Italy is the first country in the world to introduce this type of tax, although similar taxes in the rest of the
European Union (EU) are planned. Italy’s tax rate is 0.02% of the trade amount for high-frequency trading
and fixed charges for equity derivatives, depending on the type of contract and notional amount. Deals
executed off-exchange will be subject to a higher charge.

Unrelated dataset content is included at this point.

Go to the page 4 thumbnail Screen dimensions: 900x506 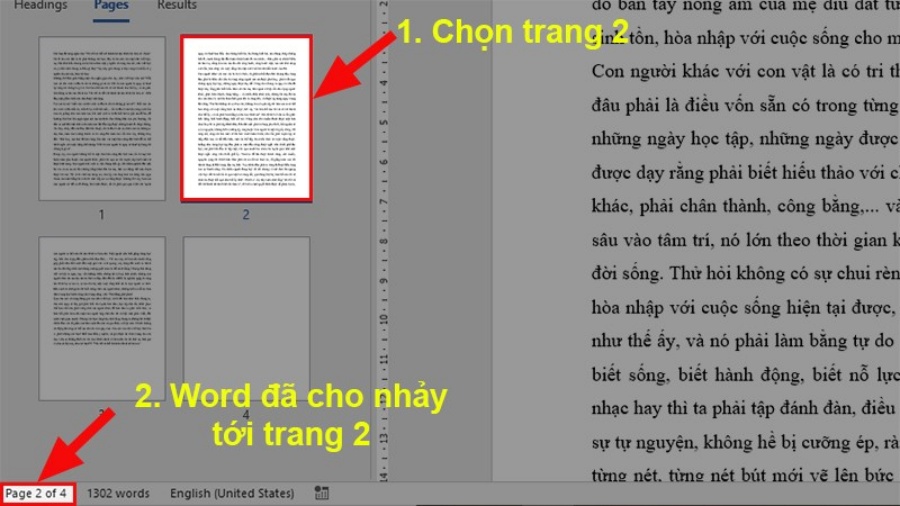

The tax will add another layer of cost (e.g., transaction costs and expenses for required monitoring and
process adjustment) to banks’ trading operations and, by reducing volumes on the Italian stock market, will
constrain revenues. In addition, it makes Italian banks less competitive than their foreign rivals because,
although the tax applies regardless of where the transaction is executed or the counterparty’s country of
domicile, Italian authorities will have difficulty imposing the tax on foreign banks outside of Italy. The tax
could also discourage equity risk hedging, which often uses equity derivatives. Additionally, if Italy’s banks
try to avoid or minimise tax payments by using their international networks to move or restructure activities
affected by the new legislation it would paradoxically add risk management challenges, a further credit
negative. The tax follows France and the UK imposing taxes on cash equity trades in March 2013.

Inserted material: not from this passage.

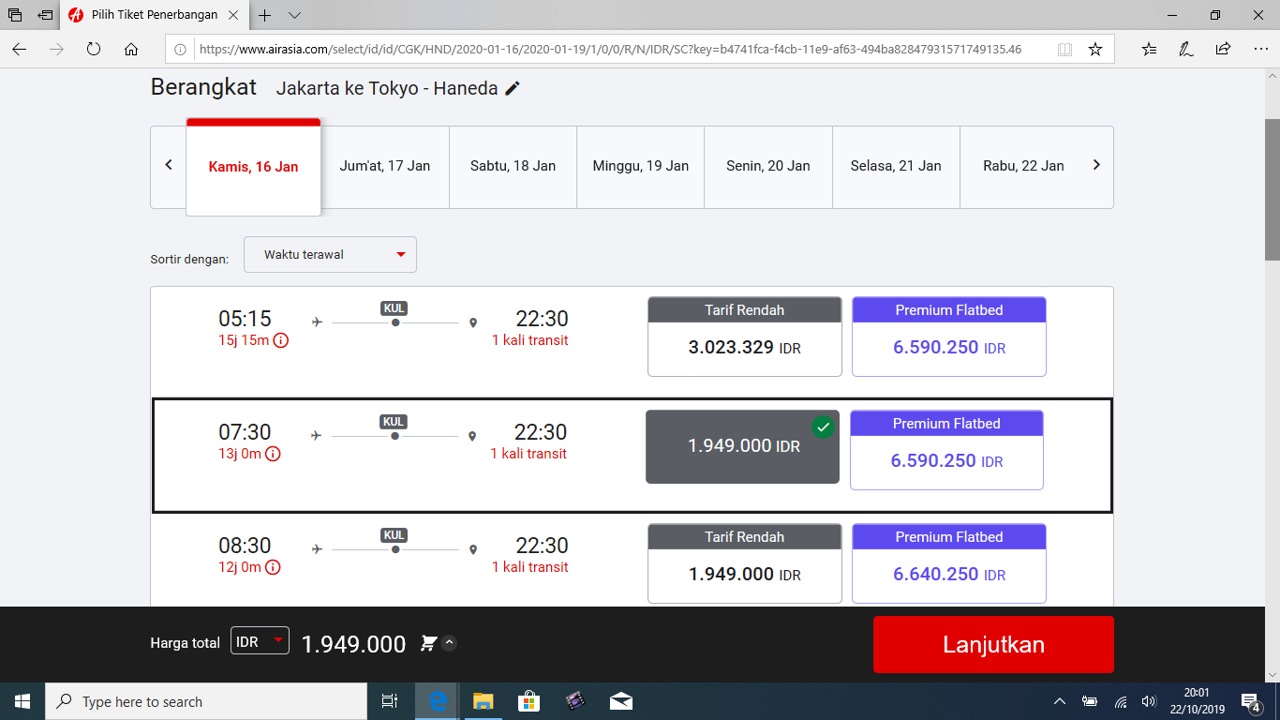
Task: Switch to the Sabtu, 18 Jan date tab
Action: click(x=513, y=166)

We expect the effects of the tax to be small because equity trading (both proprietary and client-driven) is a
small contributor to Italian banks’ revenues; the only significant trading by Italian banks is of government
bonds, which are exempt from the tax. The effect of the tax is also minimised by banks’ ability to pass part
of the cost on to clients and market-makers’ exemption from it.
We estimate the tax’s effect on Banca IMI Spa (Baa2 negative, D+/baa3 negative),7
the corporate and
investment bank of Intesa Sanpaolo Spa (Baa2 negative, D+/baa3 negative), will be less than €10 million,
compared with a €643 million profit in 2012. Banco Popolare Societa Cooperativa (Ba3 negative, E+/b3
negative), through its subsidiary Banca Aletti (unrated) is another Italian bank active in the equity market
that could be marginally affected.
Imposing a tax on financial transactions has been under consideration among EU member states since
2011, but none has implemented a measure like Italy’s before now. When all EU member countries
uniformly apply a tax like Italy’s to a broader range of financial transactions, it would reduce some types of
risky trading that threaten banks’ risk profiles. However, given that only Italy has implemented this tax, it is
unlikely that risky proprietary trading will decline.